April paused to flex her shoulders and straighten her back. “Wanderlust,” Gran had called it. She supposed in a way that gave her something in common with her father. The only thing in common. She would never hurt anyone, the way her father had, to get what she wanted. Wayne Yearling had had itchy feet. He’d tried to resist temptation for a while, or so he’d said, but then he’d finally given in and left. Her mother had thought for days that he would return, but April hadn’t. Even at eleven, April had known better. She’d known that her father was gone for good.

She’d gotten one postcard from him a few months after he’d left Hades. The only communication she’d ever had from him. One postcard in over thirteen years. The picture had been of Manhattan with its steel-girder skyscrapers making love to the sky as they reached up to forever. She’d fallen in love with the city the second she’d seen the postcard. The inscription on the back had been the typical “Wish you were here” and she wished she was there. Wished it with all her heart.

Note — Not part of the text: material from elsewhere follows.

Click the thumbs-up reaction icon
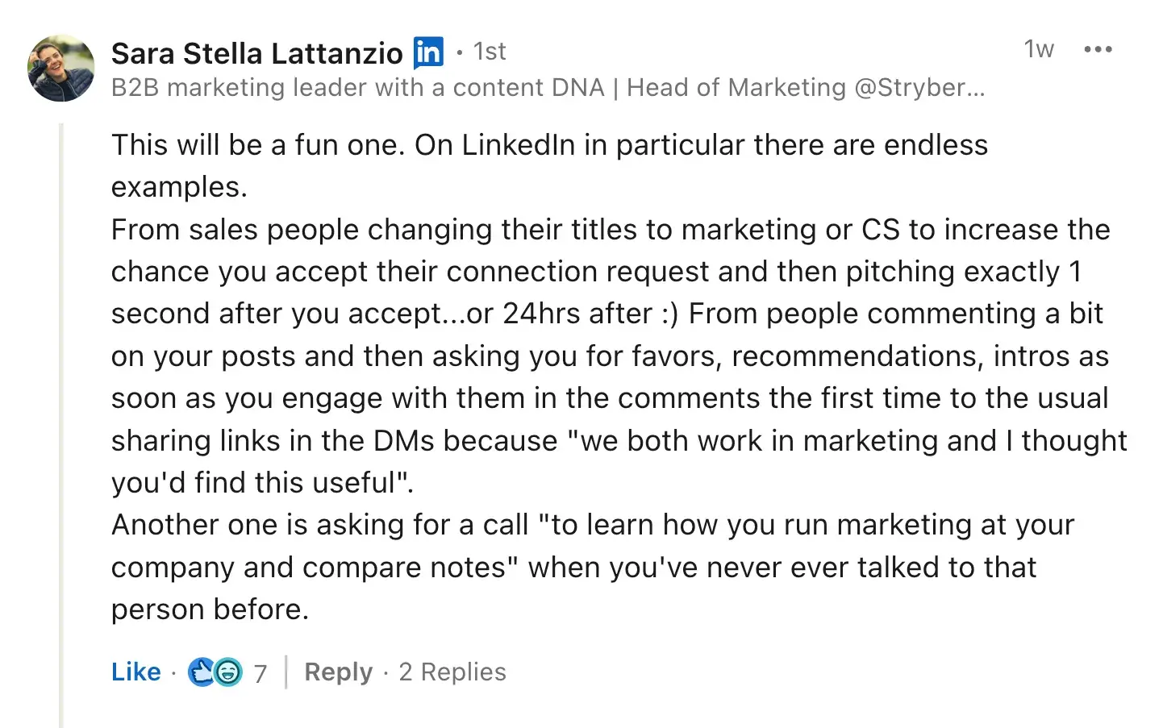Image resolution: width=1163 pixels, height=728 pixels. (202, 671)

Gran had slipped the postcard to her, telling her in a hushed voice to not let her mother see it because in her anger and grief, Rose Yearling would have immediately ripped it up. So April kept it like a secret treasure, not even letting Max or June know about it. She’d slipped the postcard beneath her pillow and dreamed dreams of New York City and other places that had never seen a dogsled.

It had taken April seven years to make her dream come true. Her mother was gone by then and there seemed little reason to remain in Alaska. Gran could take care of June, and Max was almost grown. So she had left Hades to make something of herself, to forge a career that suited her and the wanderlust she’d inherited.

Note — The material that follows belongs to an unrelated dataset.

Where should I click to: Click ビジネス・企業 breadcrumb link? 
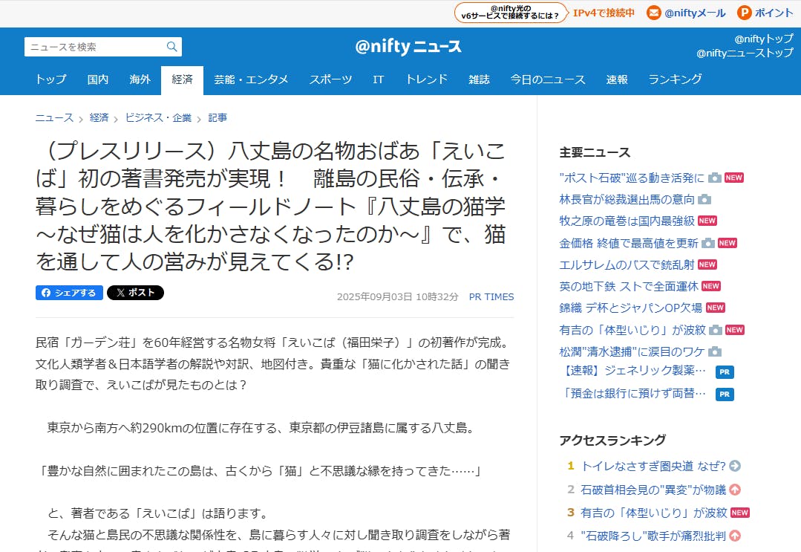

She found her answer and her calling in freelance photography and proceeded to make a minor name for herself. That she never remained long in any one particular place was just a pleasant by-product of her career. She went where the stories were and considered herself a citizen of the world rather than as someone belonging to a tiny blip on the map.

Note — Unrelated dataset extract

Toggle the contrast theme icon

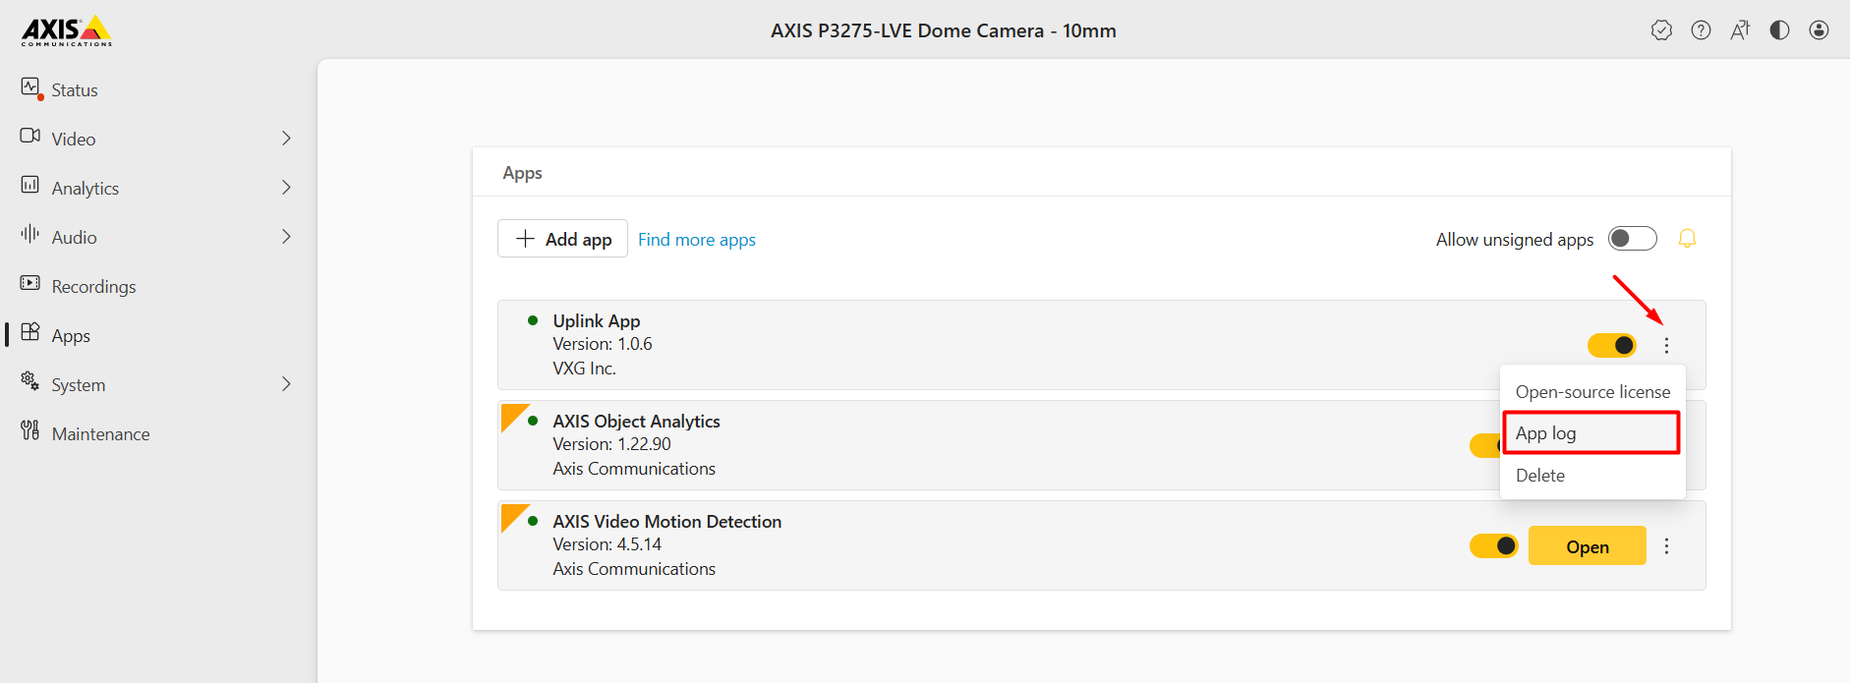pos(1779,30)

Sighing, she ran a hand through the tangle of blond hair that refused to fall into neat waves the way June’s always did. Her hair, Gran used to say, was every bit as rebellious as her soul. She supposed that it was. April had always rather liked the description. It made her view her hair as a badge of some kind rather than just a sea of golden corkscrew curls that repeatedly defied styling.

According to one of her acquaintances, she was in style now. Eventually, she mused with an absent smile, everything was.

Digging out another stack of envelopes from inside the mail pouch, the frown that returned to her lips deepened. It was too quiet for her.

Returning to Hades, she’d forgotten how quiet it could be here at times. How quiet and how dark. It was spring now so the endless winter darkness that assaulted the town was six months away, but even so, once the lights went out, there would be nothing but inkiness in the world right outside her window. Nothing like in the city where there were always streetlights and illumination coming in from all sides.

Here, dark was dark, like the bottom of the mine shafts that half the male population of Hades regarded as their prime source of livelihood.

Dark like a soul without love.

She stopped. Where had that come from? In the spring a young man’s fancy lightly turns to thoughts of love, she recalled Tennyson’s line. Maybe a young man’s, but not hers. Love would turn her into someone who was needy. Someone who could be hurt. Like her mother. She’d vowed that was never going to happen to her.